• _Your assignment_
Below are entries; copy exactly the lines from the one with "Instruction: Click the Context row code text" through the one with "This screenshot has height=769, width=1568.", both included, and leave out the rest.

[Saved entries]

********

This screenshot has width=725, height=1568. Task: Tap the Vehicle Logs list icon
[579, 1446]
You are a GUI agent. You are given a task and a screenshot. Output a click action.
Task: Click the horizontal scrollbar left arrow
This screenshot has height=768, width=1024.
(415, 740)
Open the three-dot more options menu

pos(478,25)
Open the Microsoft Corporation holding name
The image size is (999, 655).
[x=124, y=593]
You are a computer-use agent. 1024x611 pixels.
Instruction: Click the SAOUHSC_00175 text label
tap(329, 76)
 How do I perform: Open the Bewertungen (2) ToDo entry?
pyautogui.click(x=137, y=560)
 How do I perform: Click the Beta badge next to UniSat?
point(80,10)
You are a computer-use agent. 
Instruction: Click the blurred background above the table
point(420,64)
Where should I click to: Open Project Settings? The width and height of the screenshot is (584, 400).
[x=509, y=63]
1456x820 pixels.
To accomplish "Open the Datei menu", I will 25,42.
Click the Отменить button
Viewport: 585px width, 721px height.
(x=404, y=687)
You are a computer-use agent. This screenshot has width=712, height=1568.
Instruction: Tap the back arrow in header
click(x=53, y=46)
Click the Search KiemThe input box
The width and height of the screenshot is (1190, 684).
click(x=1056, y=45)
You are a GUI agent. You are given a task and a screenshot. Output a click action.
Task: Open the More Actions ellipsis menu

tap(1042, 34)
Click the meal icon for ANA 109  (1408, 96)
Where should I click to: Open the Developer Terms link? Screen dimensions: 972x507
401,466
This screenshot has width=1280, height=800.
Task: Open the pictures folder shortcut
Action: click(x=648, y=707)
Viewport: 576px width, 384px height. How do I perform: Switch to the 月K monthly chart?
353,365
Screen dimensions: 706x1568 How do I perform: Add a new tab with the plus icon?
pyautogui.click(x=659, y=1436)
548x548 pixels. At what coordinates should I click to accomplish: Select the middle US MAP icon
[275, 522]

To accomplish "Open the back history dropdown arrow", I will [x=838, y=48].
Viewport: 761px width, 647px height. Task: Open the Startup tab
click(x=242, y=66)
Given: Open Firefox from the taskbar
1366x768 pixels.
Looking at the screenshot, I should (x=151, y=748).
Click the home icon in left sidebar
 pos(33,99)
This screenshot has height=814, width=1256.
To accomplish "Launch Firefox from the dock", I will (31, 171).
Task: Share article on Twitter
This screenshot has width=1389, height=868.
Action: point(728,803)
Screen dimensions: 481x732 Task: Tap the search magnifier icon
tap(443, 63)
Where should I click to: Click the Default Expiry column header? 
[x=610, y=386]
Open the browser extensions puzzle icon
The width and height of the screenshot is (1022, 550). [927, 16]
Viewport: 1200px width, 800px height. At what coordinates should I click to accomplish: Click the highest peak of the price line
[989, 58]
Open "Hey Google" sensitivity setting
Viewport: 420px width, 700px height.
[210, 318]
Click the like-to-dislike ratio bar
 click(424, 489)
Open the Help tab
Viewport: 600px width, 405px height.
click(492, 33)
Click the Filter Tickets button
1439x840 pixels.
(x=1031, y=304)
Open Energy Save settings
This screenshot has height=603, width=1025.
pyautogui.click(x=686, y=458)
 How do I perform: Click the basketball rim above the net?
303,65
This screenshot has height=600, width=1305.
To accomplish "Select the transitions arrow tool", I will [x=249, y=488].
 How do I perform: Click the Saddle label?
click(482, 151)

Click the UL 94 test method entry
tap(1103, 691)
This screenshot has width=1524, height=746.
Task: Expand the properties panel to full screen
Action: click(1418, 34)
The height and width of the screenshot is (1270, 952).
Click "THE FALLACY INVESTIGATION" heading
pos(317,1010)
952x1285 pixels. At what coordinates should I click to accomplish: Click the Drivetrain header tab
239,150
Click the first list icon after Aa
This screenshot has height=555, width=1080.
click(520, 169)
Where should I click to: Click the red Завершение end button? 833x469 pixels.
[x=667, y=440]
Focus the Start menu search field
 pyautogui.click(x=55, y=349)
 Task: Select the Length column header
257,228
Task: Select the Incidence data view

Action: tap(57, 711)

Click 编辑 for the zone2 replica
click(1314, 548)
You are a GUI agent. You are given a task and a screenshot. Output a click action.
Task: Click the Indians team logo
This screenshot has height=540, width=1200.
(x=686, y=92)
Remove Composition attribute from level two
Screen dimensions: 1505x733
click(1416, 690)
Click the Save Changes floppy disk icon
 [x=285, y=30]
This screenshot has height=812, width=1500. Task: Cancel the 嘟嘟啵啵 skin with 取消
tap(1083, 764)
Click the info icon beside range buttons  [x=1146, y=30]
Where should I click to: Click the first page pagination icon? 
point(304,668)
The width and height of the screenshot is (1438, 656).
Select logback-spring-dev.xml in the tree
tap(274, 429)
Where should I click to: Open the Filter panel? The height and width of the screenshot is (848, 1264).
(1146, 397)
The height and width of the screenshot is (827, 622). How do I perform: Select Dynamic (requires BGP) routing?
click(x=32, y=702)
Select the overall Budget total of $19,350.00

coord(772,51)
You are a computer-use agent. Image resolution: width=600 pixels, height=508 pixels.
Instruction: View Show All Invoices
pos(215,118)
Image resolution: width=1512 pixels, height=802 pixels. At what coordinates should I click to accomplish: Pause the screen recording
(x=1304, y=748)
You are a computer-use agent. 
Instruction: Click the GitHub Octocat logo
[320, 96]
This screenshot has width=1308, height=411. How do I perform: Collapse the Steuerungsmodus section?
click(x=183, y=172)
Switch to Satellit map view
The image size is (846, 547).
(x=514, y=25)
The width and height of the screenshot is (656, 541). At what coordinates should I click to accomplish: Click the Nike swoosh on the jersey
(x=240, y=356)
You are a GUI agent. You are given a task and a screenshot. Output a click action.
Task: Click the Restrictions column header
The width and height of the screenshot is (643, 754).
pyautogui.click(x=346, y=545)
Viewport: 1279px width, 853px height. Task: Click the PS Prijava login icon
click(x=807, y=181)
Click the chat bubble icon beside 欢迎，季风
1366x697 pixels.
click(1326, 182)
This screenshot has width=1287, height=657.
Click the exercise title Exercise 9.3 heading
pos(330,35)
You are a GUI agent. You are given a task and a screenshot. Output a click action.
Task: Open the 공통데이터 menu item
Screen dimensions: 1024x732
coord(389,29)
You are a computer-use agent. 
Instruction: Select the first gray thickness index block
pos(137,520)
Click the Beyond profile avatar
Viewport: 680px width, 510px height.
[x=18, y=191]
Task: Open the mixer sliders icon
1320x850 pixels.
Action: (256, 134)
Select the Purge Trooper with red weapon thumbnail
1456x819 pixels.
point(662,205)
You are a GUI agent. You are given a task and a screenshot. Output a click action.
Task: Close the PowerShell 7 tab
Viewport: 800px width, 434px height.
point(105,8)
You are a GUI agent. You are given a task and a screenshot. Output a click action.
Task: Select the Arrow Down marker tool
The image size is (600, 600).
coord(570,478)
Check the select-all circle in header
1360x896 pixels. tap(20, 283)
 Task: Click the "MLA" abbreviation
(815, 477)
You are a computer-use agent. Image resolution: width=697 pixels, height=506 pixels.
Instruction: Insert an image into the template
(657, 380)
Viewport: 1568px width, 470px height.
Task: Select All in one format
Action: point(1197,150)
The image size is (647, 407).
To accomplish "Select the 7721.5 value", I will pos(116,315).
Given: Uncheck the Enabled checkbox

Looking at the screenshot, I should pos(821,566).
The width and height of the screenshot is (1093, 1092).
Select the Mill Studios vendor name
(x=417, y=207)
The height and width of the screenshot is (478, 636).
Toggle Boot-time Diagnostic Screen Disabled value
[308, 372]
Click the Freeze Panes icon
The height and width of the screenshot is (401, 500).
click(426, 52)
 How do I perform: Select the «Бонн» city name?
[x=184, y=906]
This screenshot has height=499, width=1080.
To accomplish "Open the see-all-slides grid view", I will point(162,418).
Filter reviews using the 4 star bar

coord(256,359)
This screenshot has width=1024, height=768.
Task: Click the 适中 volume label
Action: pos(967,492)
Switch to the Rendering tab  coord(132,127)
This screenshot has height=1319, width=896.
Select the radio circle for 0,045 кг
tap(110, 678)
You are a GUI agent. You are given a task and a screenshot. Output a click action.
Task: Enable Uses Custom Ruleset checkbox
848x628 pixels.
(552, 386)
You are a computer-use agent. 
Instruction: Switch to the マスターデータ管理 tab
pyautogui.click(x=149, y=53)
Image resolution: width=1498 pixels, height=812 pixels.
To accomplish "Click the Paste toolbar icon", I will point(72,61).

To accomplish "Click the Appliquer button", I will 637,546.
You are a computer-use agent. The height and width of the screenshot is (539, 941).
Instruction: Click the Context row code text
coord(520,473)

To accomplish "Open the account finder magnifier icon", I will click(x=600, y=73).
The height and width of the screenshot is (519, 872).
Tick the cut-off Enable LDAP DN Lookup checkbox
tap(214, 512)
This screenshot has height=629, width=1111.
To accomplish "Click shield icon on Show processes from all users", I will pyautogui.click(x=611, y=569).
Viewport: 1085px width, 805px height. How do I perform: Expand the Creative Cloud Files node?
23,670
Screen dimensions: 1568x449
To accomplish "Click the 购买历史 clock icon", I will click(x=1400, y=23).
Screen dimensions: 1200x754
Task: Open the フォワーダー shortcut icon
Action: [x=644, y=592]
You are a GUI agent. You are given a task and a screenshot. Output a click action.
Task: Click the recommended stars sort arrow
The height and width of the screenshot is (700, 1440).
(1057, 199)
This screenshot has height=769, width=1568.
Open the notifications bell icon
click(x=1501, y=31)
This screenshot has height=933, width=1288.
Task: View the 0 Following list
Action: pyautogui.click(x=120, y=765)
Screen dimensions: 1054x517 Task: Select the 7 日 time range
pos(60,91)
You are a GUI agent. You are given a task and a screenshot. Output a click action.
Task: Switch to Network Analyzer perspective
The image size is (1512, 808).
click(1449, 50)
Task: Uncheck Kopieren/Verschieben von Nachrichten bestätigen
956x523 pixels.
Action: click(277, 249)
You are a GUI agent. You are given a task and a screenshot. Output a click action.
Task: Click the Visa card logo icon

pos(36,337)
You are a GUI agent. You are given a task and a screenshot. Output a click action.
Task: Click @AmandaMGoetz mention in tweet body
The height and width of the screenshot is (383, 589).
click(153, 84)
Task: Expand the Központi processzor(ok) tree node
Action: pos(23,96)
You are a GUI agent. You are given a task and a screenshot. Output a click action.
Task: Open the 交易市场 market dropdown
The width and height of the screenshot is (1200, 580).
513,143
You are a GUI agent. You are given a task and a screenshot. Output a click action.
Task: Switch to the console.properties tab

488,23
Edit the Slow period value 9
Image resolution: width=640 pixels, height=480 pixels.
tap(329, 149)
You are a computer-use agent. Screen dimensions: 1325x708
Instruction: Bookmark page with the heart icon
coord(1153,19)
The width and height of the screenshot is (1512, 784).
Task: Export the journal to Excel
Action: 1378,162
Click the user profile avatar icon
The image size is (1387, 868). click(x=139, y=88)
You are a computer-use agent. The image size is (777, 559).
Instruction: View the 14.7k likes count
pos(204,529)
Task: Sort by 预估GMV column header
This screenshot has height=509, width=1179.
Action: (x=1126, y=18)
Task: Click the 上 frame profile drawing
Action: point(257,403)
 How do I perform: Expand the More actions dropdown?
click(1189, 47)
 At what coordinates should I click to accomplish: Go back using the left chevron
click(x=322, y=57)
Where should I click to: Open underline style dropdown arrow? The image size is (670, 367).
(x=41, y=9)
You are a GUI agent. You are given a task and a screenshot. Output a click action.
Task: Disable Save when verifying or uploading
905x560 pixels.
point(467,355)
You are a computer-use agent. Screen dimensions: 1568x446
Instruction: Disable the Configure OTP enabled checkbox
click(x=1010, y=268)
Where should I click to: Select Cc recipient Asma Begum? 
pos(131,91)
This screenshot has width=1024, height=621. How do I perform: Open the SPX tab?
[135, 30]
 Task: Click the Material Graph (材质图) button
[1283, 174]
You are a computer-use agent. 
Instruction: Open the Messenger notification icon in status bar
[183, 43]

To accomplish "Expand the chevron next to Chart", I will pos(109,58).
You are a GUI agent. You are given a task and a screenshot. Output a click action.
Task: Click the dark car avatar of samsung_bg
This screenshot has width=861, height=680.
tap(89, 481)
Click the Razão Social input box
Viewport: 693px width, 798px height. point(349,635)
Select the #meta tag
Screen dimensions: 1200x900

********

• _Solution to the exercise_
Instruction: Click the Context row code text
coord(520,473)

To accomplish "Open the account finder magnifier icon", I will click(x=600, y=73).
The height and width of the screenshot is (519, 872).
Tick the cut-off Enable LDAP DN Lookup checkbox
tap(214, 512)
This screenshot has height=629, width=1111.
To accomplish "Click shield icon on Show processes from all users", I will pyautogui.click(x=611, y=569).
Viewport: 1085px width, 805px height. How do I perform: Expand the Creative Cloud Files node?
23,670
Screen dimensions: 1568x449
To accomplish "Click the 购买历史 clock icon", I will click(x=1400, y=23).
Screen dimensions: 1200x754
Task: Open the フォワーダー shortcut icon
Action: [x=644, y=592]
You are a GUI agent. You are given a task and a screenshot. Output a click action.
Task: Click the recommended stars sort arrow
The height and width of the screenshot is (700, 1440).
(1057, 199)
This screenshot has height=769, width=1568.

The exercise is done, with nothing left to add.